Support for teachers

    42.  If science teachers are to be asked to teach a different curriculum at key stage 4, they will need time, resources and training. The Government must ensure that all three of these are available to teachers before implementing any major changes in science at key stage 4 (paragraph 104).


    43.  QCA should work together with the awarding bodies to develop a range of courses in science at key stage 4 that reflect the diverse interests and motivations of students (paragraph 105).

    44.  The evidence from A level courses that focus on presenting science in contemporary and relevant contexts suggests that it is possible to attract girls to study physics and for them to enjoy the experience. This has lessons for the study of physics at 14 to 16. QCA should explore how the curriculum and assessment at key stage 4 could be adapted to reflect the positive features seen in the new physics A level courses (paragraph 106).

    45.  We recommend that the Government consider how best to ensure the future of the Ishango after-school Science Clubs, if necessary by continued central government funding (paragraph 107).

    46.  The African-Caribbean Network for Science and Technology recommends that the Government commission further research on race equality in science, maths and technology and explore ways of targeting resources on underachieving groups. It calls for science teaching materials to be developed to encourage multi-cultural and anti-racist teaching; and for teaching training and continuous professional development for science teachers to include these elements. We endorse these recommendations (paragraph 108).

Specialist schools

    47.  We welcome the establishment of science and engineering specialist schools as a recognition that Technology Colleges, although numerous, are not representing the breadth of science and technology education. The Government should set a target for the number of science and engineering specialist schools within the overall target of 1,500 specialist schools by 2005 (paragraph 111).

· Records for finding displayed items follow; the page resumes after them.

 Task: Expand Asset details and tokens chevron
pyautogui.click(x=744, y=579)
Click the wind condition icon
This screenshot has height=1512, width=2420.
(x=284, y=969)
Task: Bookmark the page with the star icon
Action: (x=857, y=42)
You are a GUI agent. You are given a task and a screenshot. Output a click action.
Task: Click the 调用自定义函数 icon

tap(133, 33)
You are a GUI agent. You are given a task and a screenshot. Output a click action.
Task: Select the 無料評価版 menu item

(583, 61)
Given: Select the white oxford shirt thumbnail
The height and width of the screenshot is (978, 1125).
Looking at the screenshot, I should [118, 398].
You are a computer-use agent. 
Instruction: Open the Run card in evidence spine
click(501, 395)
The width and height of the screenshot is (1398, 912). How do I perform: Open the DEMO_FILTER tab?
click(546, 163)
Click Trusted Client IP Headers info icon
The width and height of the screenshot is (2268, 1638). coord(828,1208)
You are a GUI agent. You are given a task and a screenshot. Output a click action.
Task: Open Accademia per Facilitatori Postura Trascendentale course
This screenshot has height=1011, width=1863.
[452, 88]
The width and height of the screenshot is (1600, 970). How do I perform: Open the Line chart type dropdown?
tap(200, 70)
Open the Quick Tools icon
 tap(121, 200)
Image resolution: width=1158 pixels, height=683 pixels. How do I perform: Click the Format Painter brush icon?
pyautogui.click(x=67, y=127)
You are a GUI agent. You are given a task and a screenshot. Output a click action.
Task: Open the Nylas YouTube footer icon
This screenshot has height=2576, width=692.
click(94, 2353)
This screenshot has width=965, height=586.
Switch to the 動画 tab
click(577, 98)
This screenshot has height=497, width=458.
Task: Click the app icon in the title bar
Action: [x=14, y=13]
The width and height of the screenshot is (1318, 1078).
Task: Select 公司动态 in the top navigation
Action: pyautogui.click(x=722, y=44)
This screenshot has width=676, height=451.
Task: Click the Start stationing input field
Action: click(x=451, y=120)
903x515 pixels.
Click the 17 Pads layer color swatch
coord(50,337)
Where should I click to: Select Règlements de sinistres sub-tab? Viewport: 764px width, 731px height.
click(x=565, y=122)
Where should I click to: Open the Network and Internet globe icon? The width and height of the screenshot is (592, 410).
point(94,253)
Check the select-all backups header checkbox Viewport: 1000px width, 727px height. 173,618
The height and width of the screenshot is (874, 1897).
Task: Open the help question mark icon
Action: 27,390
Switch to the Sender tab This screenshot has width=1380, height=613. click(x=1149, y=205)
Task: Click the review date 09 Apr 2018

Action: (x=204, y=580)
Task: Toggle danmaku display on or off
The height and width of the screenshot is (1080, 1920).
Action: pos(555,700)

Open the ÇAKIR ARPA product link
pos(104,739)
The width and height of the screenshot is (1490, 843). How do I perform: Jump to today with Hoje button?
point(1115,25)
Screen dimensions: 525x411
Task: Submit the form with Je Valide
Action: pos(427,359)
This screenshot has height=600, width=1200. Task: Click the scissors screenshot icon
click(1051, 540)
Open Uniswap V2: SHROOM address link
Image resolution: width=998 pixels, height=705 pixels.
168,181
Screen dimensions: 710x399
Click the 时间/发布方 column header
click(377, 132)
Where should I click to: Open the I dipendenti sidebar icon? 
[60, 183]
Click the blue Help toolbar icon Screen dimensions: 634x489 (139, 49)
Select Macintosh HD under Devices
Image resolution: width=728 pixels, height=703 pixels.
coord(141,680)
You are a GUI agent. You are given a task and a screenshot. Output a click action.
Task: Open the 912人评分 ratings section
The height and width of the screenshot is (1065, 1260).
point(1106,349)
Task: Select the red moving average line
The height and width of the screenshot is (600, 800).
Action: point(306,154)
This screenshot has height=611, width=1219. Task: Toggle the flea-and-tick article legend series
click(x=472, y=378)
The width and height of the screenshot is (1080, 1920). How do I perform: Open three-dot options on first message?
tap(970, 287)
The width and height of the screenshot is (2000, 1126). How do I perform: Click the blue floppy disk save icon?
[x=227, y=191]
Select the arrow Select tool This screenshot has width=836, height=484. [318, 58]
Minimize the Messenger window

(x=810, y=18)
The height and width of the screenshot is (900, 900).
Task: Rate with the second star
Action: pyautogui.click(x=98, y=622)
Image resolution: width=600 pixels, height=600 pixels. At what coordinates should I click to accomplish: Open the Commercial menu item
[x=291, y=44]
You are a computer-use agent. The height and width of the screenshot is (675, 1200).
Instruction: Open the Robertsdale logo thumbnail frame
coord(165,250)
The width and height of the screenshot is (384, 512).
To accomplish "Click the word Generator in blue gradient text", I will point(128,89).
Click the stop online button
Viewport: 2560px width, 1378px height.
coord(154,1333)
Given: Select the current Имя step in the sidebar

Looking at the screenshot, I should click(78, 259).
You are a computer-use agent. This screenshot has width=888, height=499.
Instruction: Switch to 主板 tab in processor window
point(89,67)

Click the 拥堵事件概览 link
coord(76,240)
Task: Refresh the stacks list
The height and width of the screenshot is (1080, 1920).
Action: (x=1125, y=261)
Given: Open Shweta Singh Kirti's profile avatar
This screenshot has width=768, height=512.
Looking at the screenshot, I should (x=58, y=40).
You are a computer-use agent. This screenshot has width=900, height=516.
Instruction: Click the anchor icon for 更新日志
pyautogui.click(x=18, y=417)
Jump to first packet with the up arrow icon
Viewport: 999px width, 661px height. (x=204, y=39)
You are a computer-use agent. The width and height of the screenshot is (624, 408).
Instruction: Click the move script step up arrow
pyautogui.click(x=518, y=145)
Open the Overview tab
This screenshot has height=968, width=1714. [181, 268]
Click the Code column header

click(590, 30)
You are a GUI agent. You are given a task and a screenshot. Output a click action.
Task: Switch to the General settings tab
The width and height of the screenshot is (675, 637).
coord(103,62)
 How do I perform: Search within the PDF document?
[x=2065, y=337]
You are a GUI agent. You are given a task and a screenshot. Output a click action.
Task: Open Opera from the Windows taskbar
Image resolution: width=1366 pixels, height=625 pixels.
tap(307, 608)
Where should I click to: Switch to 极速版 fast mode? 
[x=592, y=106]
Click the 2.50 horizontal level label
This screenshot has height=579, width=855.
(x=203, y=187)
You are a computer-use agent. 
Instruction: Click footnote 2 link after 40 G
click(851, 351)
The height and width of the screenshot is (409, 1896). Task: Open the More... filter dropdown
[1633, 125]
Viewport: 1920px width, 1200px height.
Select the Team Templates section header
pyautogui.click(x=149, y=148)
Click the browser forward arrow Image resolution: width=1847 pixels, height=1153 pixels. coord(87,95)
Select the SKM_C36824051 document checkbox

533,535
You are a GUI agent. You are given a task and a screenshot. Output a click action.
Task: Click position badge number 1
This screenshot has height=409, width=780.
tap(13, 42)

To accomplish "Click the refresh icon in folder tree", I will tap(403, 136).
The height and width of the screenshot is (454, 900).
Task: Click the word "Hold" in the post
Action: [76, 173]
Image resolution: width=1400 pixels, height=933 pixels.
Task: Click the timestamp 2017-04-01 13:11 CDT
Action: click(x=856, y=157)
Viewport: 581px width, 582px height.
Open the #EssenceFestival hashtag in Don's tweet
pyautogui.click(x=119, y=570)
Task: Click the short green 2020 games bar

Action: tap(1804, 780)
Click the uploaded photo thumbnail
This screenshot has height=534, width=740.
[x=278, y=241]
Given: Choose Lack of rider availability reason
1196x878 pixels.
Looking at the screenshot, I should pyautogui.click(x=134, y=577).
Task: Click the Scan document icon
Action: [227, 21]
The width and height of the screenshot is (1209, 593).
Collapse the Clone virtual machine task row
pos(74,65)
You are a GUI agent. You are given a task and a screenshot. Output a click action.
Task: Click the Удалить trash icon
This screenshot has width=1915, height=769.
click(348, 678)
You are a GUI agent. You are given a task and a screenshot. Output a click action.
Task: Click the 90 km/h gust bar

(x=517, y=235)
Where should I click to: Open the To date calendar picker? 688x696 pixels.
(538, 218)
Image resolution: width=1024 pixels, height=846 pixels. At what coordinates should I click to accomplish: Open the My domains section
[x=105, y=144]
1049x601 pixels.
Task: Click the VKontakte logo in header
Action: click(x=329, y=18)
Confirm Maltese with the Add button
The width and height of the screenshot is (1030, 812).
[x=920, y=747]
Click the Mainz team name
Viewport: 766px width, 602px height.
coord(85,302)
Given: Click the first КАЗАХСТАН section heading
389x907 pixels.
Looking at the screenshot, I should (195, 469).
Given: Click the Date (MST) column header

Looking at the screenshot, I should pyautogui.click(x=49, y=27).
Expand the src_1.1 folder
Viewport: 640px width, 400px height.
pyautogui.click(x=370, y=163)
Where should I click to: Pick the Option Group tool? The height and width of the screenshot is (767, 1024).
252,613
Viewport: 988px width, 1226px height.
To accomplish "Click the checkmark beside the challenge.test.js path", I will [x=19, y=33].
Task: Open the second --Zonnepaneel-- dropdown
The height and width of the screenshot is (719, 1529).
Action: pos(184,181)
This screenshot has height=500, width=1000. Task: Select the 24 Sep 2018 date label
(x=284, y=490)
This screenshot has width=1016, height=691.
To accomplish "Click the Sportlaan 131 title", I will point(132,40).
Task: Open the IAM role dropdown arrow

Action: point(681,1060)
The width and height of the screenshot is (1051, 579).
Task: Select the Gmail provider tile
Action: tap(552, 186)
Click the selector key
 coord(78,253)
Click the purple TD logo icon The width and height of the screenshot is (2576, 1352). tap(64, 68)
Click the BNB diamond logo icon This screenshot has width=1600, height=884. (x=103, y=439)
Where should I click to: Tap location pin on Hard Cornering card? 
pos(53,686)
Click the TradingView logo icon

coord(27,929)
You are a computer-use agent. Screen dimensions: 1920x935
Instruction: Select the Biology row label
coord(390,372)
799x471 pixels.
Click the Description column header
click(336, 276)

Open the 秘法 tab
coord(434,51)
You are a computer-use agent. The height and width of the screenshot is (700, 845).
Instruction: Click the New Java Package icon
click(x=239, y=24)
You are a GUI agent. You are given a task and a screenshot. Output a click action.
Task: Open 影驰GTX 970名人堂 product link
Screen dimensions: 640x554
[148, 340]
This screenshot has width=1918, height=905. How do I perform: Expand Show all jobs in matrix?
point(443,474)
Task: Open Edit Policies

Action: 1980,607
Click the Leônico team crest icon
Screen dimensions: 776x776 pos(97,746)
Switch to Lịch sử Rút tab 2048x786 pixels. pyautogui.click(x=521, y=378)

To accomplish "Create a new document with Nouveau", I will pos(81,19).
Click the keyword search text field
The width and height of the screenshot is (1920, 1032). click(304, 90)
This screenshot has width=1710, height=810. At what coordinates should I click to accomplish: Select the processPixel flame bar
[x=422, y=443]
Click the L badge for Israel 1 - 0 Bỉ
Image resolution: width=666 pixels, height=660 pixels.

    48.  We urge scientific bodies to consider how they can encourage and support schools to apply for science specialist status (paragraph 112).

A levels

    49.  In providing A level science courses it is difficult to strike a balance between attracting a broad range of students and providing the content needed for transition to science-based courses at university. The onus should be on universities to adapt to the changing nature of their intake. The Roberts Review recommends that the Government fund universities to use new "entry support courses" and e-learning programmes to bridge gaps between A levels and degree courses. We endorse this recommendation (paragraph 115).

    50.  On balance we are persuaded that the mathematical demands of school science at A level are appropriate. Where students need support with their maths, additional maths courses are available for schools to offer. Any increase in the maths content of A level science courses would risk alienating students further. Where universities require greater mathematical skills, they should take action to teach these themselves (paragraph 116).

    51.  The Government should ask QCA and the awarding bodies to explore how it would be possible to address the imbalance in grading across A level subjects (paragraph 117).

Vocational alternatives

    52.  FE colleges offer a range of science-based vocational courses linked to specific careers. These give students the opportunity to engage with science and achieve where they may previously have struggled (paragraph 118).

    53.  For those students who do not achieve grade C in GCSE science, there need to be intermediate qualifications available that will allow them to move on to AS and A level or VCE (paragraph 119).

Science for all

    54.  In evaluating the new AS and A level structure, the Government should look closely at whether the changes have successfully broadened the curriculum studied by post-16 students. If this is not the case, Government should consider the introduction of a compulsory post-16 curriculum, which would include science as one of its core subjects (paragraph 121).

    55.  Improving the experience of science at 14 to 16 in the ways that we suggest in this report should motivate students to consider studying science post-16. They should be provided with proper careers advice. Government should ensure that the careers service improves the quality of advice offered to school students about scientific careers and the breadth of career possibilities open to those with qualifications in science (paragraph 122).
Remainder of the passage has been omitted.